- RECORD EXTRACTS
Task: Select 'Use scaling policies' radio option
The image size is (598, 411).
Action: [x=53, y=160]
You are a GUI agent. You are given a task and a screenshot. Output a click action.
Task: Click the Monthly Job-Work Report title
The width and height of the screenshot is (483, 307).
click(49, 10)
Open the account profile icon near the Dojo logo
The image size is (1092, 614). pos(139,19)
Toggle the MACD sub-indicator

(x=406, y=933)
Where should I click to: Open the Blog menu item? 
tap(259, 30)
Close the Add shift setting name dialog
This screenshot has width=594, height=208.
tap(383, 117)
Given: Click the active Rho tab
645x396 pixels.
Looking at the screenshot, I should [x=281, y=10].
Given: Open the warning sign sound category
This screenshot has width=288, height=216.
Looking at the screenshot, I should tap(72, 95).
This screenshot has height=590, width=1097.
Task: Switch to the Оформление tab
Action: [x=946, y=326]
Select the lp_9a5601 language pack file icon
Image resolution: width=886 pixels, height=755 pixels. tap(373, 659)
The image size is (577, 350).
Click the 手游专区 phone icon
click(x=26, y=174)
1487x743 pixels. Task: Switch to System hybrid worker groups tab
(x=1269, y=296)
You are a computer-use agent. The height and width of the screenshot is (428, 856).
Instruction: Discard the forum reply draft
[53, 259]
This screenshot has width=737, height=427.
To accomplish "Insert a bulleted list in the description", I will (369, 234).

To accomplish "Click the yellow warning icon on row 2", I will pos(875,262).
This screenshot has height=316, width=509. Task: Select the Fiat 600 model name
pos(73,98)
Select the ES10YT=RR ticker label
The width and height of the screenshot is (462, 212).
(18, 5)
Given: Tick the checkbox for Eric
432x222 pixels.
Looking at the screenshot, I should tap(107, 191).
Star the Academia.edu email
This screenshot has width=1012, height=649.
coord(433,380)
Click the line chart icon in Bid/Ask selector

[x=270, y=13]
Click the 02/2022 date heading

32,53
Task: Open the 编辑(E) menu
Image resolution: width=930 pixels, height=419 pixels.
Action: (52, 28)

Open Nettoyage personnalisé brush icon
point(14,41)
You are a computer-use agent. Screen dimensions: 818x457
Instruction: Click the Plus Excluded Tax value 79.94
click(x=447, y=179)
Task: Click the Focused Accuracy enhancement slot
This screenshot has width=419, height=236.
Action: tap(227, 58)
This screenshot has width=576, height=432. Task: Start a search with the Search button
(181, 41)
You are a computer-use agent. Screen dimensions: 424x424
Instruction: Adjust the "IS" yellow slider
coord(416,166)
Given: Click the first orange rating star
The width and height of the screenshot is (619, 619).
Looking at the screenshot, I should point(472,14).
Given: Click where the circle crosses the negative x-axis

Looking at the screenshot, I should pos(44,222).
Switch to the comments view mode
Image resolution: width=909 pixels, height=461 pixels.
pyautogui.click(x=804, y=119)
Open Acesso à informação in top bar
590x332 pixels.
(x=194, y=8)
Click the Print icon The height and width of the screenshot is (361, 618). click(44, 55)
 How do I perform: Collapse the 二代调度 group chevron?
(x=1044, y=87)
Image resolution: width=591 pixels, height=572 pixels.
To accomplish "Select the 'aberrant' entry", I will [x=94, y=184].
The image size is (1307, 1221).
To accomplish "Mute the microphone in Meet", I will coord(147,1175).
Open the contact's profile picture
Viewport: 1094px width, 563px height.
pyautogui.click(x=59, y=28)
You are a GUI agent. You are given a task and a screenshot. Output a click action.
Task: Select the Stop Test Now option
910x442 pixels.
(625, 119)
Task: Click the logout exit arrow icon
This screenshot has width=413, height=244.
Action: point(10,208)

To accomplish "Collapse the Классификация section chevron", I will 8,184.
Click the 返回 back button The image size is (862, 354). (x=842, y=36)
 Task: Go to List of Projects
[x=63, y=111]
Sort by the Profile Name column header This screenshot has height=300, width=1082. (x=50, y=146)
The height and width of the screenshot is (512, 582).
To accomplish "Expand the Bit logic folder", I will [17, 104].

- WORK ORDER
Return each line from the data where the string "dimensions" can be found.

- TASK RESPONSE
You are a computer-use agent. Screen dimensions: 818x457
You are a computer-use agent. Screen dimensions: 424x424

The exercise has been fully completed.